● **PROMPT**
Restate the data below, keeping every line the same.

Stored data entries
======

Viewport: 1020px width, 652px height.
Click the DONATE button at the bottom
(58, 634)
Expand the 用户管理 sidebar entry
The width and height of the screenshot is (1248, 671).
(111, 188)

======

● **RESPONSE**
Viewport: 1020px width, 652px height.
Click the DONATE button at the bottom
(58, 634)
Expand the 用户管理 sidebar entry
The width and height of the screenshot is (1248, 671).
(111, 188)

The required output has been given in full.